My advice would be to use shared hosting or something until the site demands higher uptime, scalability, and other Cloud Features of that sort.

Upvotes: 1

Taylor Bird
Taylor Bird

Reputation: 8007

Azure in its current state (Aug 2010) will only run one application ("service", "role") per VM instance.

So the simple answer to your question is no, at this time.

Now, given all the capabilities of the platform, you could come up with some creative ways of providing this sort of sandbox. With the Service Management API, you could have the deployment sitting out in Azure storage and bring the roles online at the moment they are requested, then turn them off ("delete the deployment") when they are no longer needed.
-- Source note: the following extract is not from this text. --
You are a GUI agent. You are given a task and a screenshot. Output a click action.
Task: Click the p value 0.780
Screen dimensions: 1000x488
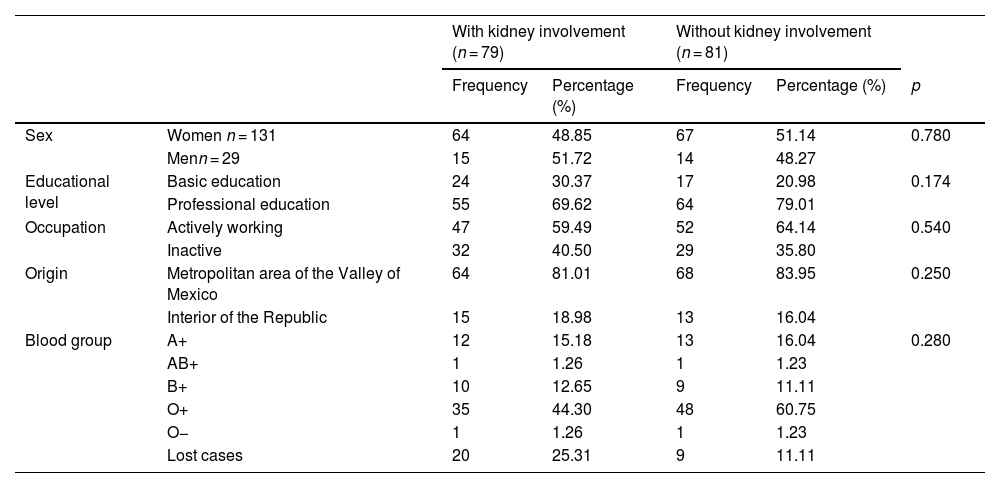[x=930, y=136]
There would be some lag on the deployment as the fabric brings the VMs online .. but depending on the use-case, this could yield you some major savings.

Upvotes: 3

Rinat Abdullin
Rinat Abdullin

Reputation: 23552

It depends on what you mean by Windows Azure instance.

A single Azure Account can hold multiple services and deployments. Deployment (at the moment of writing) could hold multiple Worker and Web Roles (essentially projects).

A single Web Role can be deployed in multiple deployment instances.

Given all that, you can easily host multiple web applications in a single Windows Azure Account or even a single deployment.

If you are interested in minimizing costs and keeping multiple test web apps under a single web role instance it gets tricky - you'll need to bring them together into a single project and deploy at once.

Note: last scenario might see drastic improvements rather soon, so Windows Azure is a rather safe bet.